Given text

_ _ _ _ _

Greatest hits album by Philip Bailey
- Released: March 12, 1991
- Genre: Gospel
- Length: 60:32
- Label: Word
- Producer: Philip Bailey, Rev. Oliver W. Wells

Philip Bailey chronology
| Family Affair (1989) | The Best of Philip Bailey: A Gospel Collection (1991) | Philip Bailey (1994) |

= The Best of Philip Bailey: A Gospel Collection =

The Best of Philip Bailey: A Gospel Collection is a gospel compilation album by Philip Bailey which was released in 1991 by Word Records.

==Critical reception==

Lynn Van Matre of the Chicago Tribune gave a 3 out of 4 stars rating saying "The emphasis here is on lavishly produced, uptempo contemporary gospel songs with an unabashedly slick, pop feel-you could even dance to a lot of them. Bailey's silky, seductive falsetto is as appealing as ever, and the mood is joyfully uplifting throughout."
With a 4 out of 5 stars rating William Rhulmann of Allmusic wrote "Bailey brings the same creamy pop production and warm falsetto singing to his inspirational work that he does to his solo albums and to Earth, Wind & Fire, although he is far gentler here (except when he's being religiously righteous on "Call To War")."

_ _ _ _ _

Supplied material
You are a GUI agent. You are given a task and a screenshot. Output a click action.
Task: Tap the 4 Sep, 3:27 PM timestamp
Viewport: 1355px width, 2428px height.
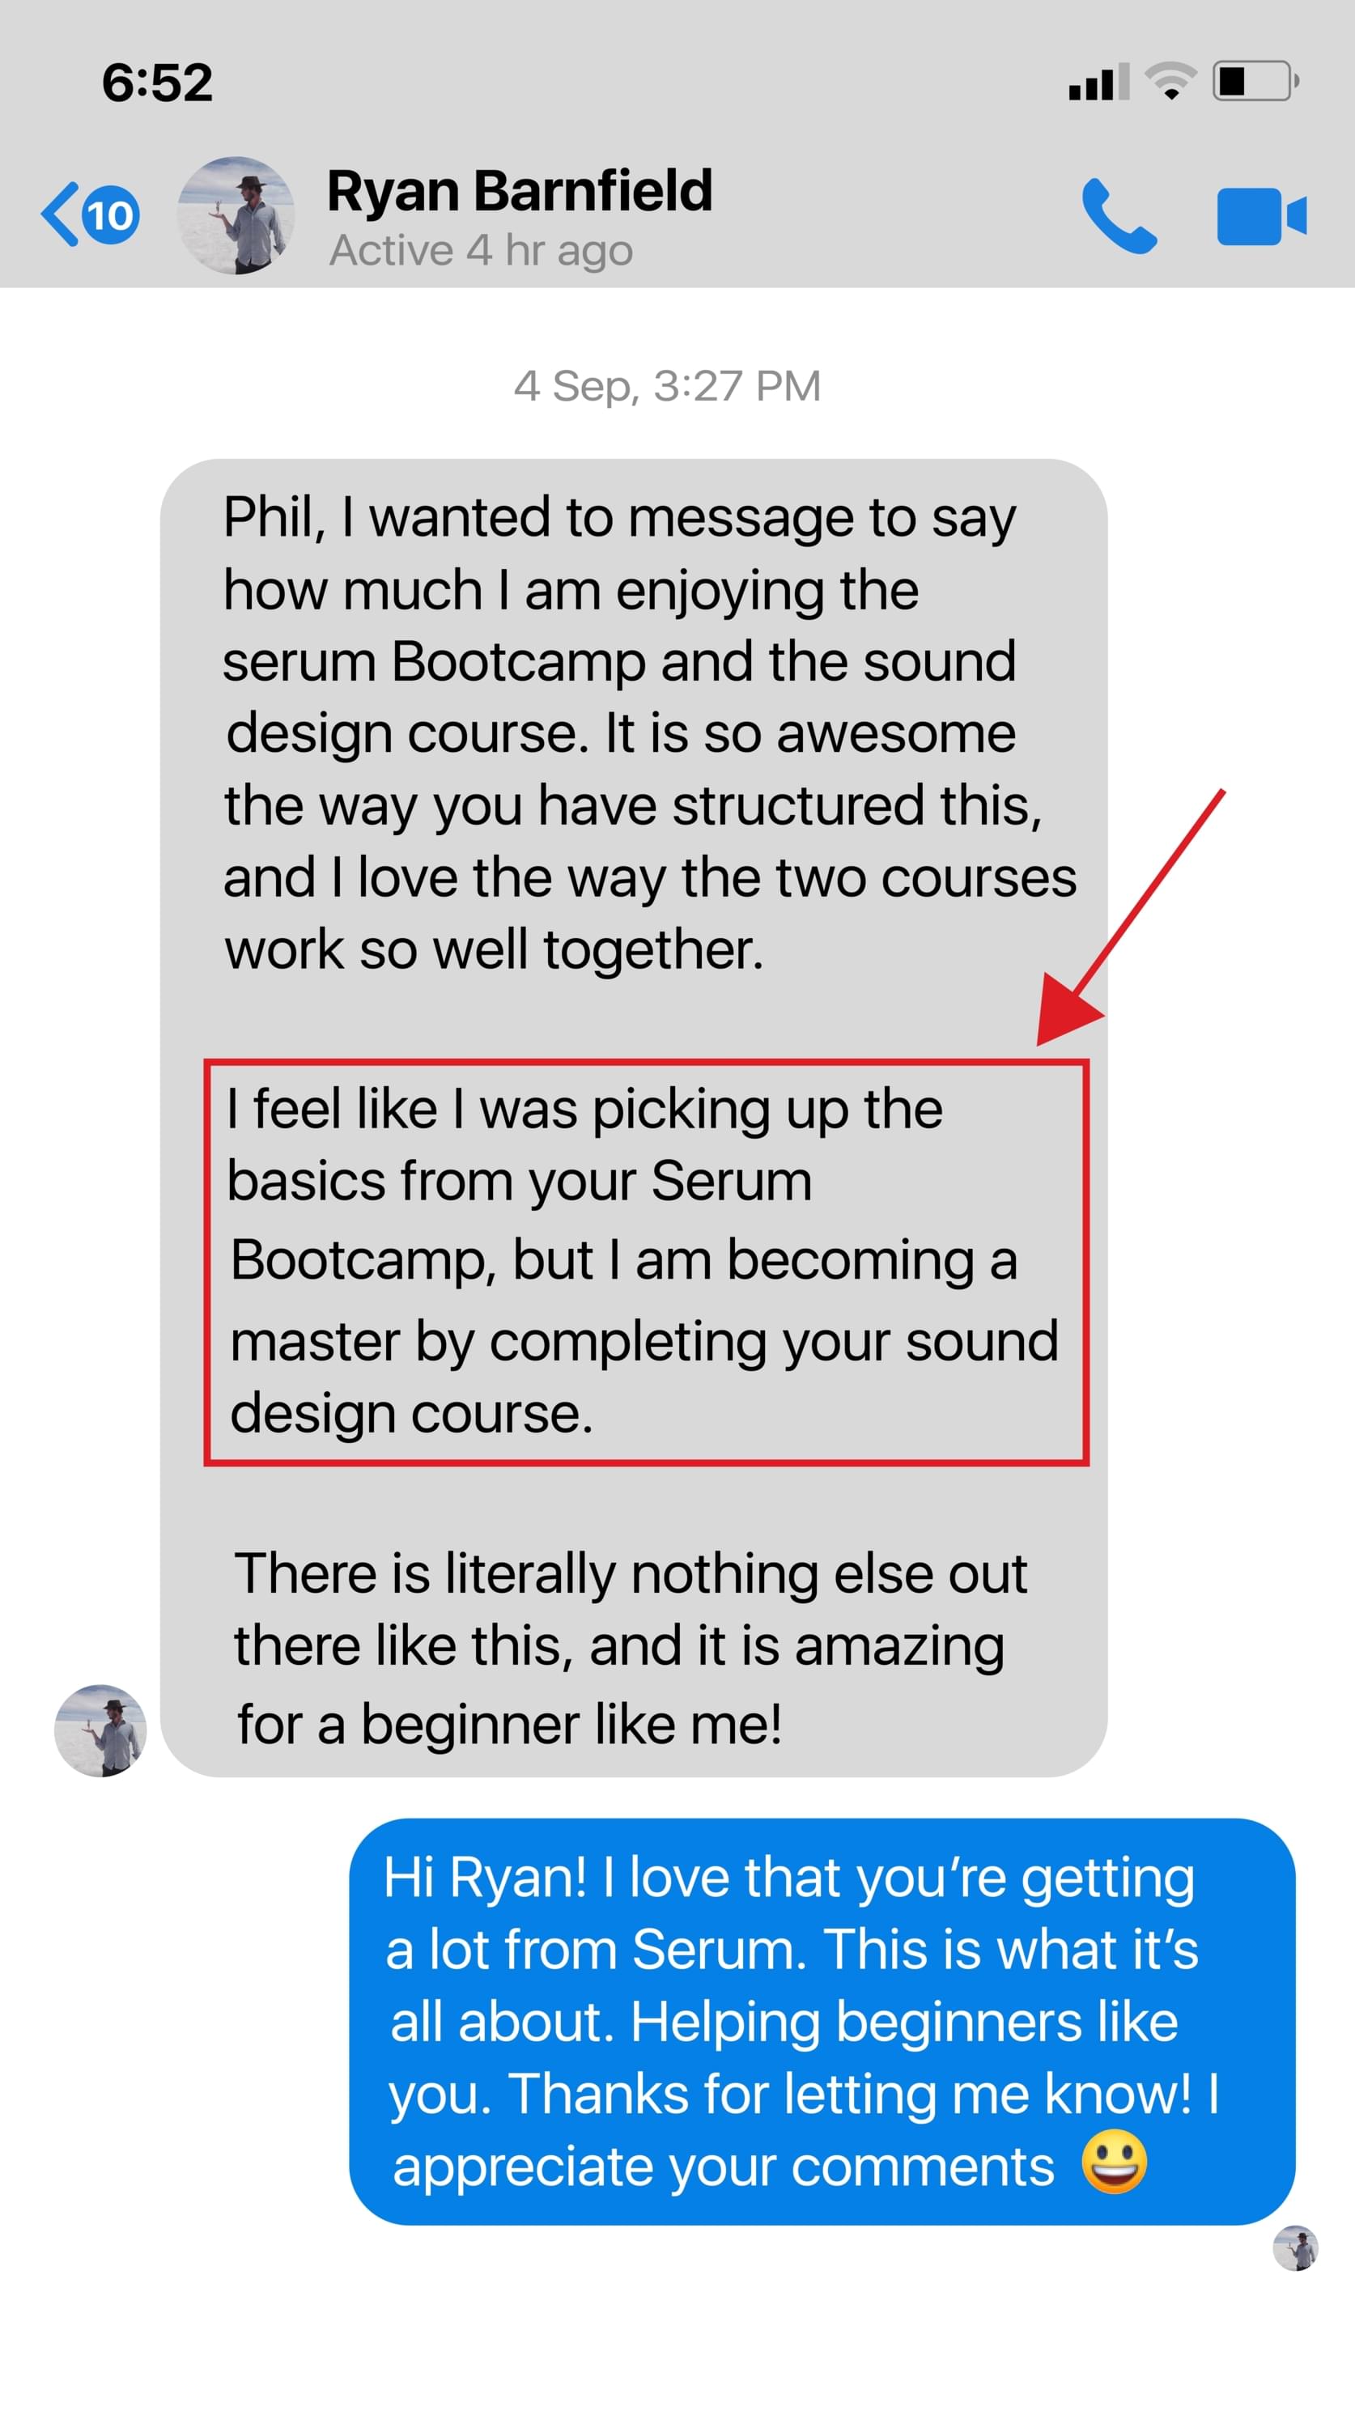point(668,386)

_ _ _ _ _

Written request 1
List every album title that appears in the chronology line of the album article, with the year given for each.
Written request 2
Reproduce the passage of the album article between "Philip Bailey chronology" and "by Word Records.", inclusive.
Rely only on the album article for what comes next.

Full output 1
Family Affair (1989)
The Best of Philip Bailey: A Gospel Collection (1991)
Philip Bailey (1994)

Full output 2
Philip Bailey chronology
| Family Affair (1989) | The Best of Philip Bailey: A Gospel Collection (1991) | Philip Bailey (1994) |

= The Best of Philip Bailey: A Gospel Collection =

The Best of Philip Bailey: A Gospel Collection is a gospel compilation album by Philip Bailey which was released in 1991 by Word Records.